### Exercise aim
The full set of records must be set down verbatim.

Data items:
------------

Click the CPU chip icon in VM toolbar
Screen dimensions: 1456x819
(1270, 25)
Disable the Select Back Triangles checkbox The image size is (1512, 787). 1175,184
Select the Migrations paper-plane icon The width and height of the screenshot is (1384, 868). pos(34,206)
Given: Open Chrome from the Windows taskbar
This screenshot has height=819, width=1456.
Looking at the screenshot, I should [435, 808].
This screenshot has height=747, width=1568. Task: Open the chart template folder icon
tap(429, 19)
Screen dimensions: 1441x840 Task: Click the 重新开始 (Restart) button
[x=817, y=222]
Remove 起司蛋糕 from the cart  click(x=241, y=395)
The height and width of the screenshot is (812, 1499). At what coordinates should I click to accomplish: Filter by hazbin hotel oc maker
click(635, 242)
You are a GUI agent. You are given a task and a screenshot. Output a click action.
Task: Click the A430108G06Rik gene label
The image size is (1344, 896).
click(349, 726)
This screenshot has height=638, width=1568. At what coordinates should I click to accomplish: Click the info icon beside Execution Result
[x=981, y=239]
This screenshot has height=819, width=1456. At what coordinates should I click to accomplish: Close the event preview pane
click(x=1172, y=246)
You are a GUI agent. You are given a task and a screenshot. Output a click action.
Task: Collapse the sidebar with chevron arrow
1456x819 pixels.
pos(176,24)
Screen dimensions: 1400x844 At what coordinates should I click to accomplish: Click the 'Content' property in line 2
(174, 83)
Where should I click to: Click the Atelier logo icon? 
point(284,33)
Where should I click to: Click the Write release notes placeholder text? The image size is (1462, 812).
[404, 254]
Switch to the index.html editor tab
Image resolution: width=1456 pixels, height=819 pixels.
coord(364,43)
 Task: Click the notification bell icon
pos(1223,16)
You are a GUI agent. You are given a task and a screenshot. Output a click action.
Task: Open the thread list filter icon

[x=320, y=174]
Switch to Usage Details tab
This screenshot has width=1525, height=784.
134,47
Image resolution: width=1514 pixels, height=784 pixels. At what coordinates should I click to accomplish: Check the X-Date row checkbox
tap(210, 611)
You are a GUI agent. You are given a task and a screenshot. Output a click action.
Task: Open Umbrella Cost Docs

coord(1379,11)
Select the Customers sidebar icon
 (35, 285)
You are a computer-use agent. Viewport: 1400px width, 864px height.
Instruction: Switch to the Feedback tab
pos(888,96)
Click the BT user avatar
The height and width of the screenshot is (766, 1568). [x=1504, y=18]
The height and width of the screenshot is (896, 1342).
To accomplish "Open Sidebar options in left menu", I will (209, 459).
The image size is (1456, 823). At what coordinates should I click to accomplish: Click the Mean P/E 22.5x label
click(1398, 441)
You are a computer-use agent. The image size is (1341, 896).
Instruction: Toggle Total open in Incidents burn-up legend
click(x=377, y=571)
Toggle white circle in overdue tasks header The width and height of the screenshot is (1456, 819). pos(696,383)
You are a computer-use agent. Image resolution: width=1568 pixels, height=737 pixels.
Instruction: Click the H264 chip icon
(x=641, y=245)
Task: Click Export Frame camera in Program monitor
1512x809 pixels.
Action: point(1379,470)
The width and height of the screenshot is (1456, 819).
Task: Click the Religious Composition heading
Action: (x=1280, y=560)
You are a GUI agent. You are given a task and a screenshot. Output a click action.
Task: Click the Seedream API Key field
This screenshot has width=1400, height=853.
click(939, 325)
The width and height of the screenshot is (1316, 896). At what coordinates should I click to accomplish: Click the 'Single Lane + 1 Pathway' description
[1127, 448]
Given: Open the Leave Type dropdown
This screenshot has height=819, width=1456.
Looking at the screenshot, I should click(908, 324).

------------

### Finished task
Click the CPU chip icon in VM toolbar
Screen dimensions: 1456x819
(1270, 25)
Disable the Select Back Triangles checkbox The image size is (1512, 787). 1175,184
Select the Migrations paper-plane icon The width and height of the screenshot is (1384, 868). pos(34,206)
Given: Open Chrome from the Windows taskbar
This screenshot has height=819, width=1456.
Looking at the screenshot, I should [435, 808].
This screenshot has height=747, width=1568. Task: Open the chart template folder icon
tap(429, 19)
Screen dimensions: 1441x840 Task: Click the 重新开始 (Restart) button
[x=817, y=222]
Remove 起司蛋糕 from the cart  click(x=241, y=395)
The height and width of the screenshot is (812, 1499). At what coordinates should I click to accomplish: Filter by hazbin hotel oc maker
click(635, 242)
You are a GUI agent. You are given a task and a screenshot. Output a click action.
Task: Click the A430108G06Rik gene label
The image size is (1344, 896).
click(349, 726)
This screenshot has height=638, width=1568. At what coordinates should I click to accomplish: Click the info icon beside Execution Result
[x=981, y=239]
This screenshot has height=819, width=1456. At what coordinates should I click to accomplish: Close the event preview pane
click(x=1172, y=246)
You are a GUI agent. You are given a task and a screenshot. Output a click action.
Task: Collapse the sidebar with chevron arrow
1456x819 pixels.
pos(176,24)
Screen dimensions: 1400x844 At what coordinates should I click to accomplish: Click the 'Content' property in line 2
(174, 83)
Where should I click to: Click the Atelier logo icon? 
point(284,33)
Where should I click to: Click the Write release notes placeholder text? The image size is (1462, 812).
[404, 254]
Switch to the index.html editor tab
Image resolution: width=1456 pixels, height=819 pixels.
coord(364,43)
 Task: Click the notification bell icon
pos(1223,16)
You are a GUI agent. You are given a task and a screenshot. Output a click action.
Task: Open the thread list filter icon

[x=320, y=174]
Switch to Usage Details tab
This screenshot has width=1525, height=784.
134,47
Image resolution: width=1514 pixels, height=784 pixels. At what coordinates should I click to accomplish: Check the X-Date row checkbox
tap(210, 611)
You are a GUI agent. You are given a task and a screenshot. Output a click action.
Task: Open Umbrella Cost Docs

coord(1379,11)
Select the Customers sidebar icon
 (35, 285)
You are a computer-use agent. Viewport: 1400px width, 864px height.
Instruction: Switch to the Feedback tab
pos(888,96)
Click the BT user avatar
The height and width of the screenshot is (766, 1568). [x=1504, y=18]
The height and width of the screenshot is (896, 1342).
To accomplish "Open Sidebar options in left menu", I will (209, 459).
The image size is (1456, 823). At what coordinates should I click to accomplish: Click the Mean P/E 22.5x label
click(1398, 441)
You are a computer-use agent. The image size is (1341, 896).
Instruction: Toggle Total open in Incidents burn-up legend
click(x=377, y=571)
Toggle white circle in overdue tasks header The width and height of the screenshot is (1456, 819). pos(696,383)
You are a computer-use agent. Image resolution: width=1568 pixels, height=737 pixels.
Instruction: Click the H264 chip icon
(x=641, y=245)
Task: Click Export Frame camera in Program monitor
1512x809 pixels.
Action: point(1379,470)
The width and height of the screenshot is (1456, 819).
Task: Click the Religious Composition heading
Action: (x=1280, y=560)
You are a GUI agent. You are given a task and a screenshot. Output a click action.
Task: Click the Seedream API Key field
This screenshot has width=1400, height=853.
click(939, 325)
The width and height of the screenshot is (1316, 896). At what coordinates should I click to accomplish: Click the 'Single Lane + 1 Pathway' description
[1127, 448]
Given: Open the Leave Type dropdown
This screenshot has height=819, width=1456.
Looking at the screenshot, I should click(908, 324).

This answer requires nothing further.